The two-week sprint agenda
We kicked off the sprint by hosting the client for a three day workshop to get a shared understanding of business goals and the problem space. Our goal for the sprint was to tackle two big questions:
We interviewed recent home buyers right off the bat, where we learned that people had a lot of feelings about the home buying process. Hearing our users’ stories first hand surfaced the range of emotions people experienced throughout their journey, from excitement to anger, even heartbreak from false or expired information.
Another key player in the experience was the real estate agent. Realtors managed listings on search sites and offered invaluable insider-knowledge to home buyers. However, user research discovered that a single bad experience with a realtor could turn off home buyers from working with them altogether.
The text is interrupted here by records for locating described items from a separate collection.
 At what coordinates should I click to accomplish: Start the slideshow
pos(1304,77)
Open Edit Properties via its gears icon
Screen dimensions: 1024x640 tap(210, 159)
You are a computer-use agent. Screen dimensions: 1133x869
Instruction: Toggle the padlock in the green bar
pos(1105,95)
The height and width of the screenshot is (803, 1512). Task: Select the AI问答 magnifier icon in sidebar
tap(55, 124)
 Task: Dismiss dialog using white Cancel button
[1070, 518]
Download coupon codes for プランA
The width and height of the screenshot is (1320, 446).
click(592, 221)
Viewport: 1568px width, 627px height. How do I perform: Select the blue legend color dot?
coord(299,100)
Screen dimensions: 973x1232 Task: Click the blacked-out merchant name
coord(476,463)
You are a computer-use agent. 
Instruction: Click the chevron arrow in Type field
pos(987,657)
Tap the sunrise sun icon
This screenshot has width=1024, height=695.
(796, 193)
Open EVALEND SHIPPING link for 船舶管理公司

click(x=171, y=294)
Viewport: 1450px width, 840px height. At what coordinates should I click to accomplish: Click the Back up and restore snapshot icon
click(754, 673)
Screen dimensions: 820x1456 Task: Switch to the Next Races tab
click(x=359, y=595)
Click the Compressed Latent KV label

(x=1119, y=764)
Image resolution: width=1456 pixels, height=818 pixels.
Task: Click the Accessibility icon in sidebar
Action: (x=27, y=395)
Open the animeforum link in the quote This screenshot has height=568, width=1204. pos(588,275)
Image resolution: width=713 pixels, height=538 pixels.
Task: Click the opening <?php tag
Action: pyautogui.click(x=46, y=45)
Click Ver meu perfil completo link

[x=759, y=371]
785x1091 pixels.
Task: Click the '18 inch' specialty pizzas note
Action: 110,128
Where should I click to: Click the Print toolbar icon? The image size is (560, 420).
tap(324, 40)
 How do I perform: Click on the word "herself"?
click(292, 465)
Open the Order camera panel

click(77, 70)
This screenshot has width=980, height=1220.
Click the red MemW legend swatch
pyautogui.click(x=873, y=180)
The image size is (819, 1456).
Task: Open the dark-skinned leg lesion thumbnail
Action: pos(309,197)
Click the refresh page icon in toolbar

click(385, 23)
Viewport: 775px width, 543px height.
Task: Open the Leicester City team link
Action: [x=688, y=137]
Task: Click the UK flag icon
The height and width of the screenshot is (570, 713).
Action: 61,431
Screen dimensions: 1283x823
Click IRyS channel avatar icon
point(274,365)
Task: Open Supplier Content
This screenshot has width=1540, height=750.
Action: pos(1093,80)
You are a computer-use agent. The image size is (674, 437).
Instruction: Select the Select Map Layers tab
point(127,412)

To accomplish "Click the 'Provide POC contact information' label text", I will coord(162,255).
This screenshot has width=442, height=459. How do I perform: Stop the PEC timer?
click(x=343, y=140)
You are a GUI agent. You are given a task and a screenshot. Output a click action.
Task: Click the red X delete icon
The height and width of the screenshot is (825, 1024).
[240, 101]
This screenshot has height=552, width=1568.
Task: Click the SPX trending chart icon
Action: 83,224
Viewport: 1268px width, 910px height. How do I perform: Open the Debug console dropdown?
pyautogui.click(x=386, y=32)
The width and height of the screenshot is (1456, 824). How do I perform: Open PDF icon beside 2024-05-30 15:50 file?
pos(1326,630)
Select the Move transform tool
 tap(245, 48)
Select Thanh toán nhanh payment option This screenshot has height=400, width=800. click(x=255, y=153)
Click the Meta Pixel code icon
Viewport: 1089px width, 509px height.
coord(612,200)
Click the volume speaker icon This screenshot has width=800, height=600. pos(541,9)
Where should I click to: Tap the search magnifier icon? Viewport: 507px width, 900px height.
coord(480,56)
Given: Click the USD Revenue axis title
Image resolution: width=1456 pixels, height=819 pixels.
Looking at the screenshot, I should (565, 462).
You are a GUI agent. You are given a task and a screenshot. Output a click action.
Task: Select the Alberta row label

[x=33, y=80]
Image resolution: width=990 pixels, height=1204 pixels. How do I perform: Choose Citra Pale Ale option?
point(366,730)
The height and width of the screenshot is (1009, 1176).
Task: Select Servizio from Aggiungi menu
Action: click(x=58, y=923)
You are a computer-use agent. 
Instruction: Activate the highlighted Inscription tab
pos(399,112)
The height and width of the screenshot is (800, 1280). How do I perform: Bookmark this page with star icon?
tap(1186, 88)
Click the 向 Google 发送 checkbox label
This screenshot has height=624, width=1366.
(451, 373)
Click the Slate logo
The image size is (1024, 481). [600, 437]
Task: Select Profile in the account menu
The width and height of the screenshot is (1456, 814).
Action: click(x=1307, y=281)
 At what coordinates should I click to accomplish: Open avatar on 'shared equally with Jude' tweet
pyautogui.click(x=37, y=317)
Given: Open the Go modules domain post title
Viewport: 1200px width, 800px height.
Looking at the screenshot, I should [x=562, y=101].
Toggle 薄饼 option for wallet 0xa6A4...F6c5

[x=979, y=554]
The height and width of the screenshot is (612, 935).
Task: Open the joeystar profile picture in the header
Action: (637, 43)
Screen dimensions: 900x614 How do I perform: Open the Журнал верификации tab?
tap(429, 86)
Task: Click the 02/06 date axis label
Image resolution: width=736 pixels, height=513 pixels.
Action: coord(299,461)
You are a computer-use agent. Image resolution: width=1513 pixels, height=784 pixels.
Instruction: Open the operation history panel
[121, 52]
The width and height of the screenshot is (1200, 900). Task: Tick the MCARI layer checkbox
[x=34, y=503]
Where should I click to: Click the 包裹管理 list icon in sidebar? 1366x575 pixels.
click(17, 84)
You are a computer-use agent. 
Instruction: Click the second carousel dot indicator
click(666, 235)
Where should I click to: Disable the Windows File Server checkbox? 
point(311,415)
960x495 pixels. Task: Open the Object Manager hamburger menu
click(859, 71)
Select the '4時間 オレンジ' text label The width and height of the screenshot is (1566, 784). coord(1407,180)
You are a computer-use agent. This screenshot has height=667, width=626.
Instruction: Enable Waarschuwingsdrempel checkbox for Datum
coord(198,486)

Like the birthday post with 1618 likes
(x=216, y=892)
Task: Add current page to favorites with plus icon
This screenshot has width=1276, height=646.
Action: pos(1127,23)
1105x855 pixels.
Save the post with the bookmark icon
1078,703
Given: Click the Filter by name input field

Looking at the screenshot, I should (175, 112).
How might we create an app experience that emulated a great buyer/realtor relationship?
Ideas captured as How Might We statements
Aligning the client’s objectives with insights from the user interviews, we crafted a problem statement that served as the focus of our ideation exercises.
Home buyers need a mobile home search app they can trust to deliver accurate listings, a transparent guided experience that’s relevant to their lifestyle, and a meaningful space for collaboration with agents and partners.
After multiple rounds of sketching, the group voted on our favorite ideas. By the end of the workshop, we came to a consensus of the concepts we wanted to test with users. Our hypotheses were:
Over the next four days, the other designer and I distilled the ideas from the workshop into a clickable prototype.
Mapping the prototype flow
We wanted to see how home buyers responded to an onboarding flow that took the time to learn what they valued most in their day to day life, beyond just the typical house characteristics. Gathering this data would allow the app to add more meaningful context to each listing in the search results.
We kept each screen focused on one question at a time to give users a chance to reflect on each aspect of their ideal home. Since this was a longer onbording flow, we included a progress bar and used different UI elements to keep the interactions engaging.
The core part of the app is the user’s home feed. Our priority was to highlight each home’s unique features and show how homes matched up with the preferences the users indicated in the onboarding flow. To add context to the home’s location, we showed commute times on each listing card and outlined neighborhoods on the map view.
The “tour this home” feature was a concept to counter the pain point of having to scroll through endless lists of images when looking at a listing. Often times, the images provided little context to which room you were viewing, and you had to scroll through all photos to see how the outdoor space looked. Grouping the images by room and providing descriptions of key features would allow the user to visualize the floor plan of the entire home.
We conducted 5 in-person user interviews with people in various stages of the home-buying process. Some concepts were instant hits with participants, while others sparked more questions.
Overall, participants enjoyed the onboarding flow, even though they had been expecting to see search results sooner. We found that the questions helped home buyers reflect on what they really wanted in a home. They even saw it as a potential tool to use with their realtor.
“These are characteristics you don’t initially think about. My realtor has learned these things as we’ve gone through places”
Participants loved the home tour, commute times, and wishlist match concepts. Some suggested that the app should take into account the commutes of other household members as well.
The user interviews also brought our attention to pain points in other areas of user’s home search journey, such as keeping track of favorited homes and sharing with agents and household members. These would be important to keep in mind in the end product experience.
Testing the prototype with users validated many of the hypotheses we had regarding meaningful search results. We used learnings from the testing sessions and our experience building products to prioritize user stories for product development and recommended product areas that needed further exploration.
The Design Sprint yielded many insights for the client and they are currently making a decision on the next steps for their business. I’m looking forward to see what direction they take in the future!